Brief:
Copy nothing but the line with "Task: Click the Azuki red logo icon" and the lines that follow it to the end of the entries below, and keep the pictures out.

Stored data
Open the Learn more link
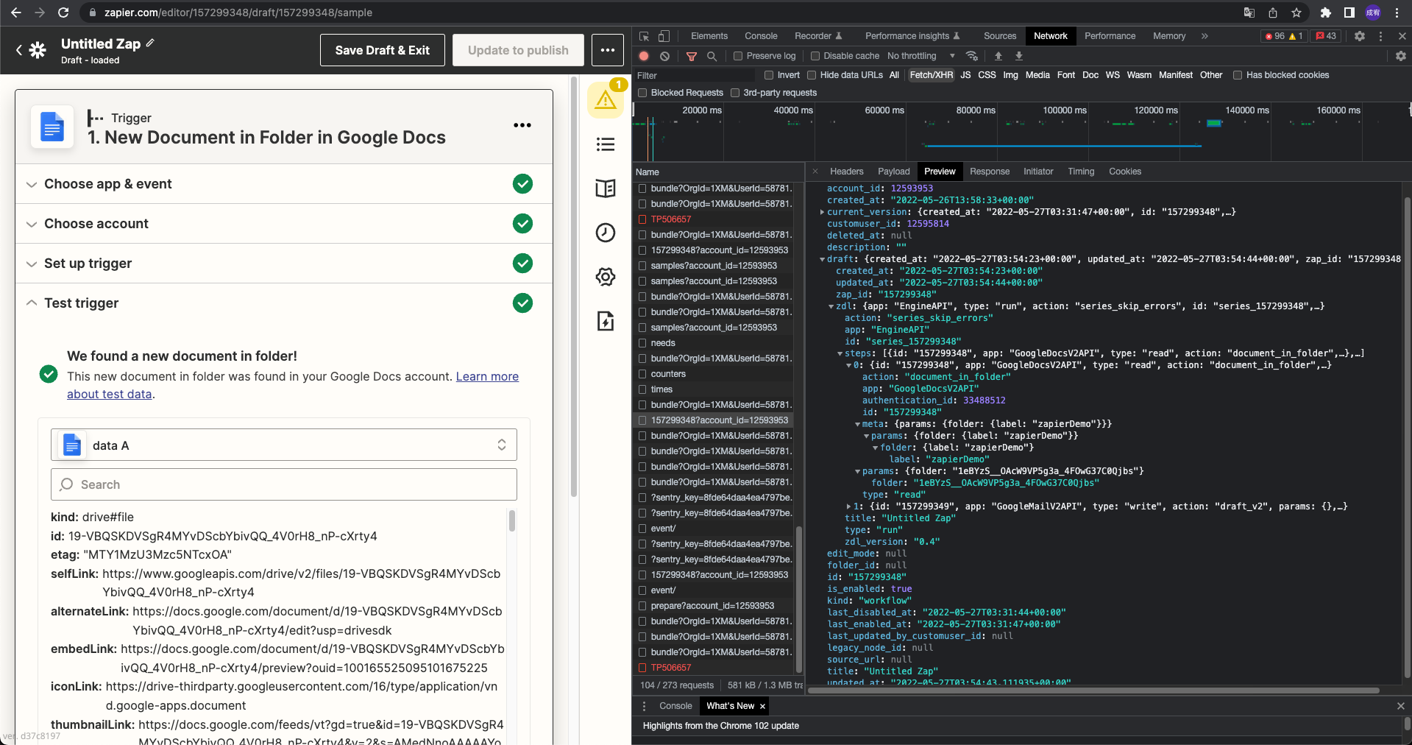(487, 376)
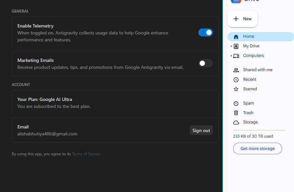Click the Shared with me people icon
The height and width of the screenshot is (192, 294).
click(x=236, y=70)
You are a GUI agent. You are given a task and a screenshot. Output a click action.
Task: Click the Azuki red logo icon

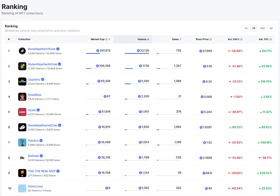pos(22,112)
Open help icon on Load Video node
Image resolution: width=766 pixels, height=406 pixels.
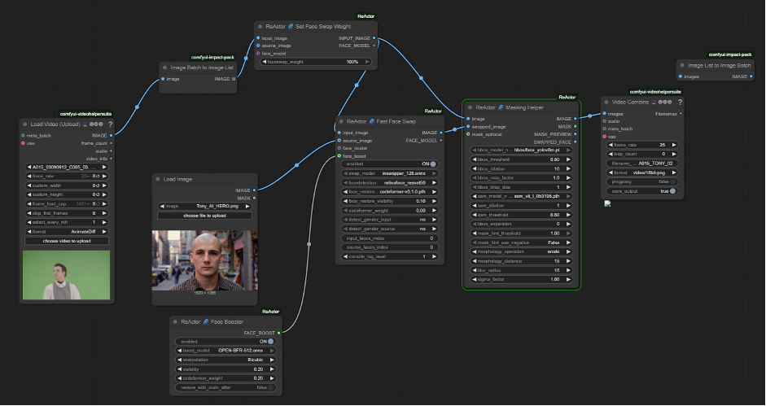(x=111, y=124)
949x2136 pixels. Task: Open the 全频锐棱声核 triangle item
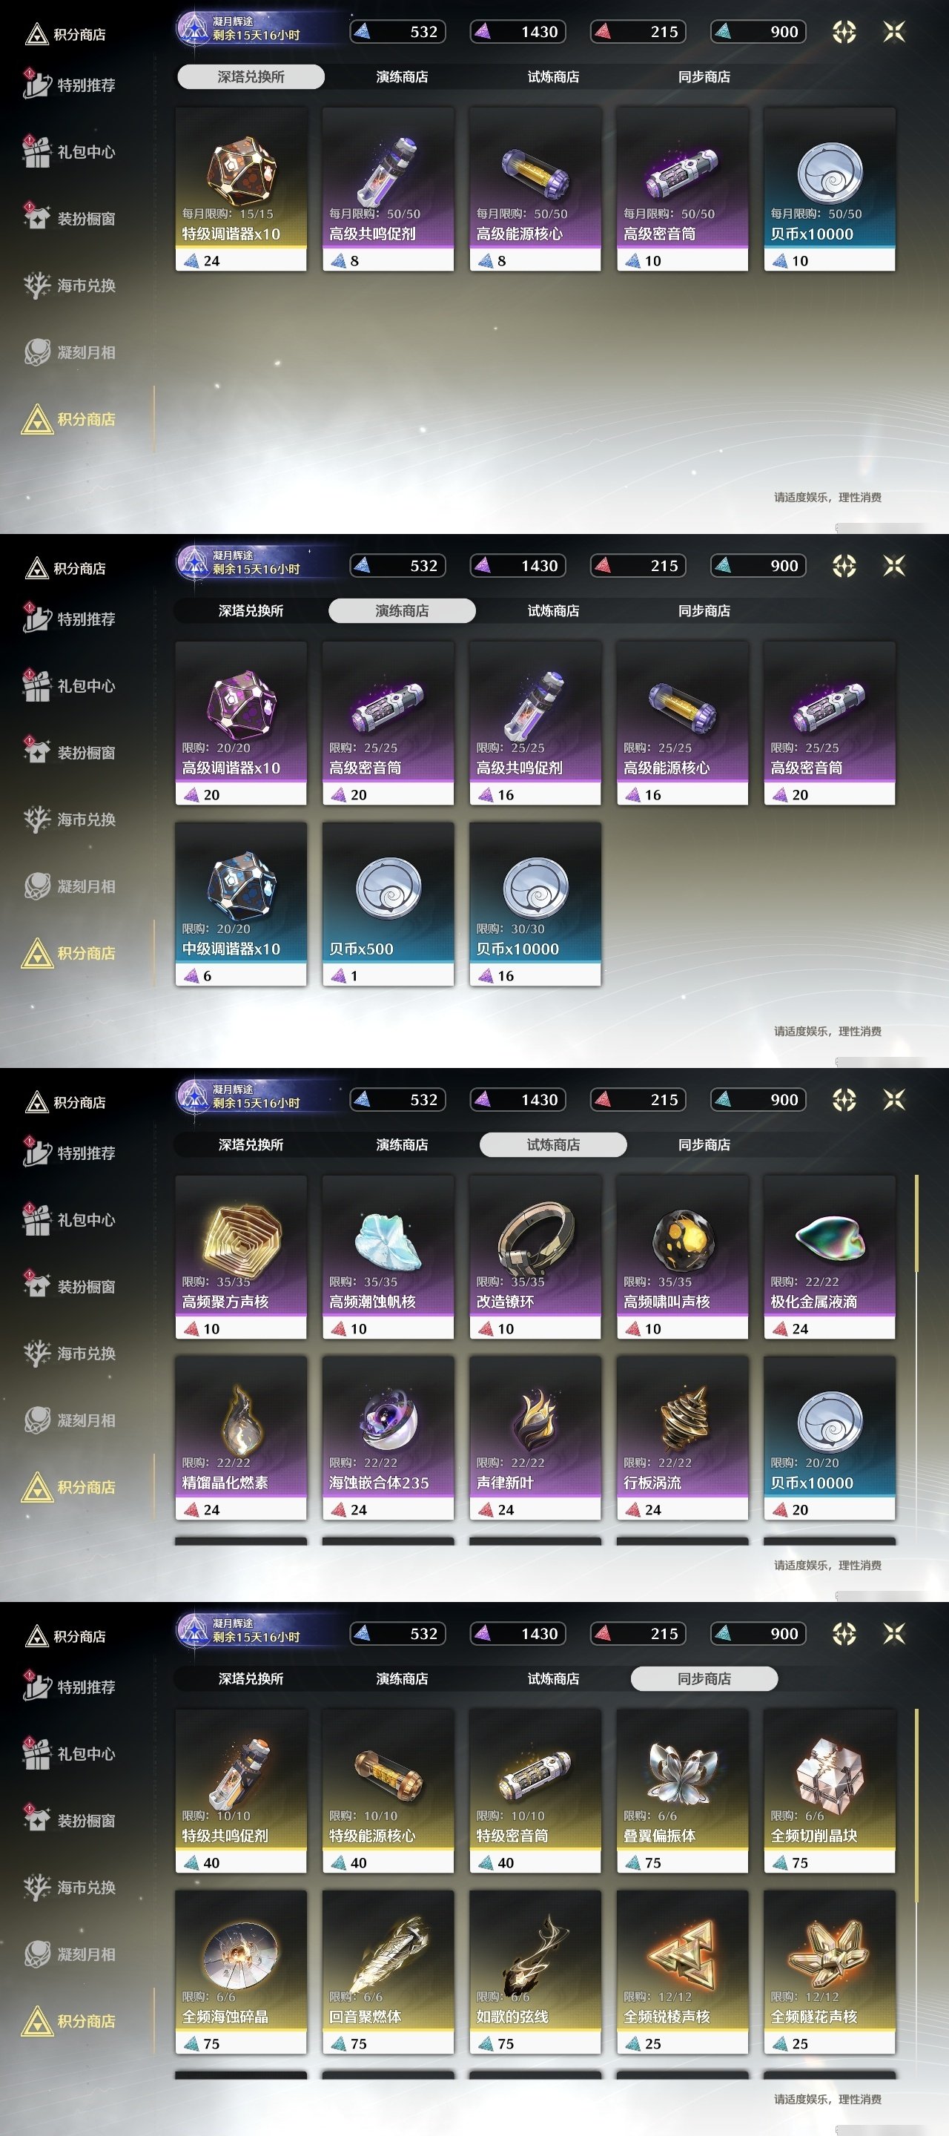pos(682,1971)
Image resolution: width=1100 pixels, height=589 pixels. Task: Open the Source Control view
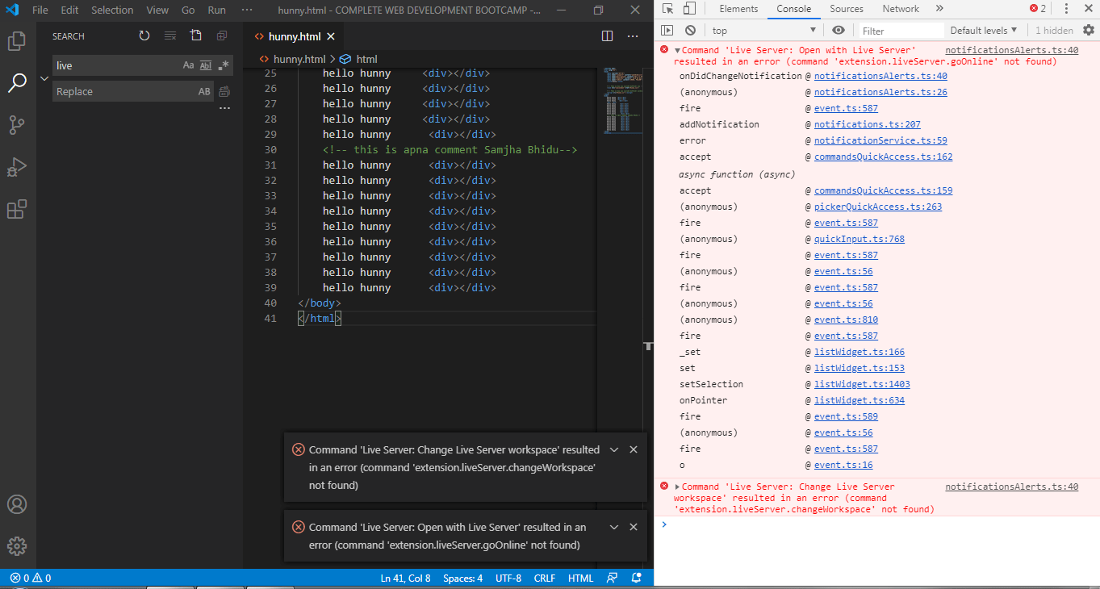click(17, 125)
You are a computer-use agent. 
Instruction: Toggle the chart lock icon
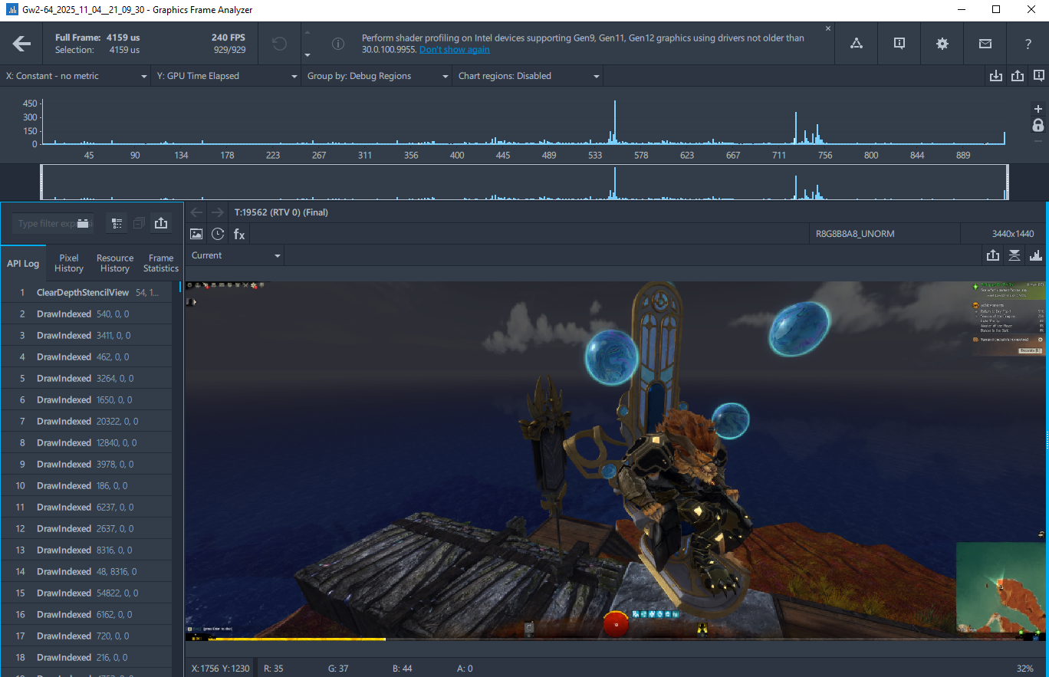click(1038, 125)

Answer for the task:
Task: Click the Azuki red logo icon

pos(22,112)
Open help icon on Load Video node
Image resolution: width=766 pixels, height=406 pixels.
(x=111, y=124)
949x2136 pixels. Task: Open the 全频锐棱声核 triangle item
pos(682,1971)
Image resolution: width=1100 pixels, height=589 pixels. Task: Open the Source Control view
click(17, 125)
You are a computer-use agent. 
Instruction: Toggle the chart lock icon
click(1038, 125)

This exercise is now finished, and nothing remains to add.